# PROBLEMS TO WORK ON
- a) List every part heading in the Doctor Who review below.
- b) Reproduce a passage of the Doctor Who review below, beginning at the words "I was expecting" and stopping after the words "the previous regime.".
--- PASSAGE FOR REVIEW ---
“You’re improving, Harry!”
“Am I?”
“Yes, your mind is beginning to work. It’s entirely due to my influence, of course. You mustn’t take any credit.”
From the start it’s clear that, great though the sets are, the special effects for this story look particularly dated from a modern perspective- from the start the space station is clearly a small plastic model on a wire and the camera has been sprayed with green stuff. I don’t usually bother about such things in old Doctor Who but in this story they are essential to the atmosphere the story is trying to create. Not necessarily a problem at the time, but it keeps me from feeling the suspense.
Not that it’s a problem with this first episode, which may be mostly padding but it explains where we are and gives us a chance to get used to this new and rather splendid TARDIS crew. The dialogue is fantastic, all three actors are great and there are lots of nice character touches, from the Doctor using a yo yo (a first!) to check the gravity to Harry showing us just how old-fashioned he is by suggesting brandy for Sarah’s recovery from oxygen starvation. But the Doctor’s speech is of course great, and a real high point.
Sonic Screwdriver mission creep continues, although we actually see the unscrewing of screws this episode. And I wonder if the voice of the High Minister is based on Thatcher, well known at the time for the snatching of milk?
Part Two
“Gremlins can get into everything, old girl. First law of the sea.”
I was expecting this story to be great, so I was surprised that I found it quite slow and tiresome. Not a lot happens, there’s too much talking, there’s little sense of threat, and most of the drama comes from a character (Noah) becoming irrationally suspicious of the Doctor, something which really annoys me. It’s frustrating for the viewer and seldom achieves much but to hold up the plot.
Oh, and the bubble wrap is somewhat unfortunate from a modern perspective! I’ll let that lie though.
There are some interesting bits though- Noah was given his nickname as a reference to mythology even though his real name, Lazar, rather appropriately recalls Lazarus. I bet that was deliberate. And the concept of alien insects laying eggs in people’s bodies is indeed horrible, as the Doctor says- an early sign of the programme going to darker places than would have been allowed under the previous regime.
Part Three
“Well, fancy a member of the fair sex being at the top of the totem pole.”
There’s a hint that the society that built the ark was not exactly utopia- the TARDISeers are “degenerates” and “the genetically impure don’t count.” But this episode is where the threat posed by the Wirrn becomes established, in a tightly scripted thriller that would’ve been great if it wasn’t so overlit and we didn’t see so much of the rather unconvincing monster. There’s also a great line from the Doctor: “It may be irrational of me, but human beings are quite my favourite species.”
Oh, and I think this is the first time we hear the word “transmat”.
Part Four
“How do you think I’m doing? Twit!”
So the Wirrn are from Andromeda? I can accept them surviving without oxygen for years and drifting through space, but the space between galaxies? That’s a very long way!
I love the scene with the Doctor “encouraging” Sarah to get through the vent. And there’s a satisfying ending with Rogin’s heroic self-sacrifice, which strangely echoes the way the BBC worked at the time: “We don’t want trouble with the space technicians’ union, Doctor. That’s my job.” And of course Noah sacrifices himself too. The human spirit indeed triumphs in the end.
I was surprised to feel a little ambivalent about this one. There’s much that’s good, great even, about Holmes’ script, but episode two drags a bit, and it just isn’t directed or lit like the thriller it should be. 3/5.
--- INPUT DATA ---
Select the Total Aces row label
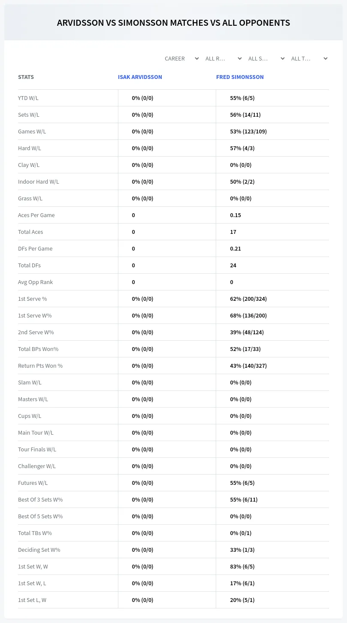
---
# SOLVED PROBLEMS
- a)
Part Two
Part Three
Part Four

- b)
I was expecting this story to be great, so I was surprised that I found it quite slow and tiresome. Not a lot happens, there’s too much talking, there’s little sense of threat, and most of the drama comes from a character (Noah) becoming irrationally suspicious of the Doctor, something which really annoys me. It’s frustrating for the viewer and seldom achieves much but to hold up the plot.
Oh, and the bubble wrap is somewhat unfortunate from a modern perspective! I’ll let that lie though.
There are some interesting bits though- Noah was given his nickname as a reference to mythology even though his real name, Lazar, rather appropriately recalls Lazarus. I bet that was deliberate. And the concept of alien insects laying eggs in people’s bodies is indeed horrible, as the Doctor says- an early sign of the programme going to darker places than would have been allowed under the previous regime.